# Bern-Radelhelme



## Nuala (9. September 2011)

Hallo zusammen, 
hat eine von Euch Erfahrung mit den Radelhelmen von Bern? http://www.bernunlimited.com/Products/Helmets/Lenox?helmetType=Bike Bin nämlich auf der Suche nach einem Stadtradel-Fahrradhelm, den ich auch zum Longboarden nehmen kann...
Grüße
Nadja


----------



## Bergradlerin (12. September 2011)

Mir passen sie leider nicht, ich wollte auch einen... Man muss einen ziemlich runden Kopf haben, denke ich. Jetzt habe ich für MUni und Dirt einen Abus, der sehr gut passt. Sieht halt irgendwie nach Bergsteigerhelm aus, weil er auch noch weiß ist... Ich habe ihn beklebt, jetzt geht´s.


----------



## MTB-News.de




----------



## Nuala (12. September 2011)

die abus-helme werden mir zu groß sein, ich habe einen winzigen (aber dann hoffentlich runden) kopf... 52cm umfang. ich werde es mal darauf ankommen lassen und mir einen  bern-helm bestellen.


----------



## Bergradlerin (12. September 2011)

Hm... Kannst recht haben. Ich habe 56, für mich passt er sehr gut. Berichte mal, wenn er da ist!


----------



## MissQuax (21. September 2011)

Nuala schrieb:


> die abus-helme werden mir zu groß sein, ich habe einen winzigen (aber dann hoffentlich runden) kopf... 52cm umfang. ich werde es mal darauf ankommen lassen und mir einen  bern-helm bestellen.

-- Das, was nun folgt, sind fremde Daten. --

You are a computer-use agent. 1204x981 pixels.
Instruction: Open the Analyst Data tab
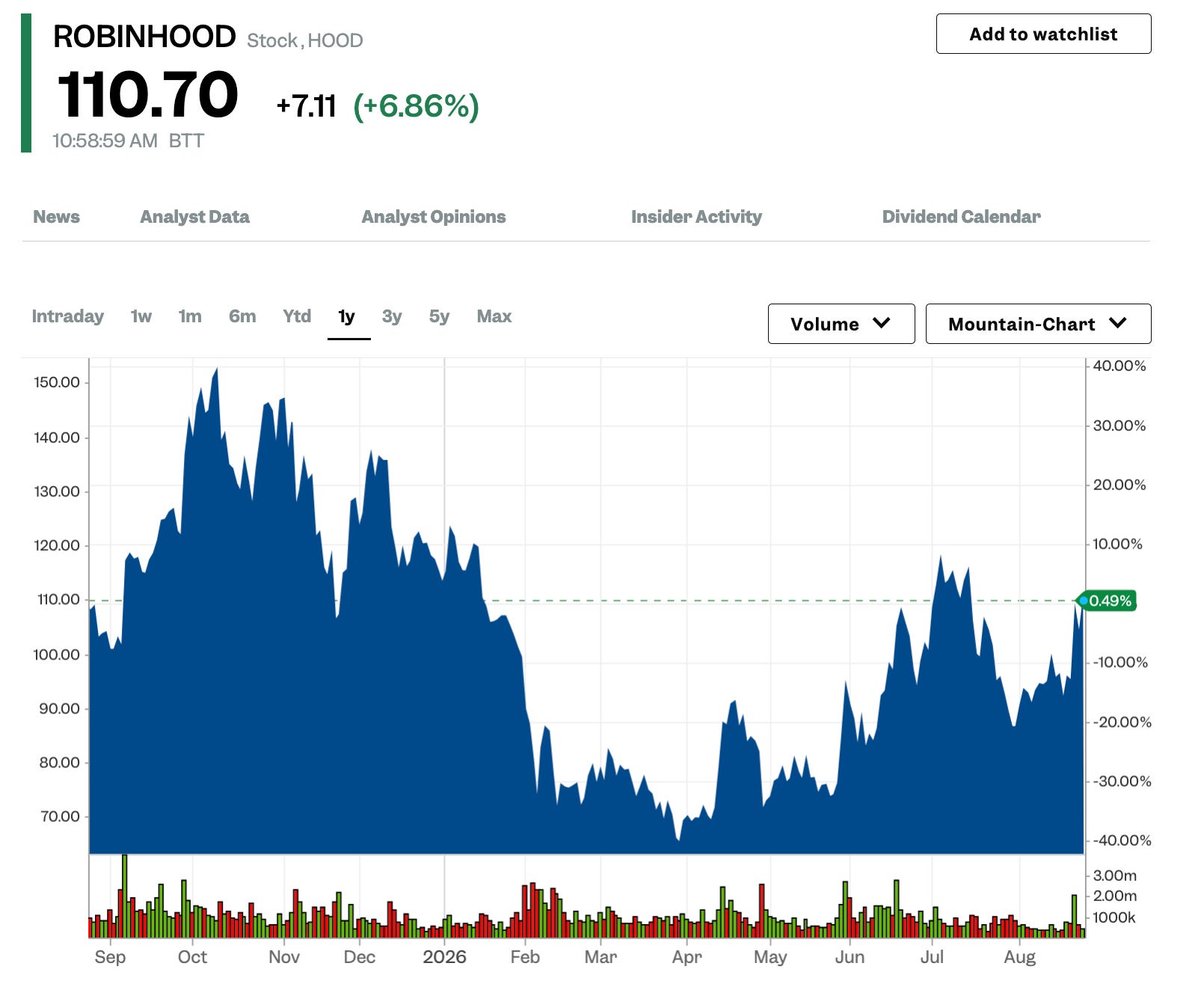point(194,217)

Falls du noch nicht bestellt hast und dir vielleicht eines dieser Modelle gefällt, kannst du  hier  ne Menge Geld sparen! Dieser Versandhändler ist auch absolut okay, habe schon mehrfach da bestellt.


----------



## Nuala (21. September 2011)

danke für den tipp, habe zwar schon bestellt (im laden von freunden , aber es scheint auch noch einige andere "interessante" sachen zu geben, die ich gebrauchen könnte


----------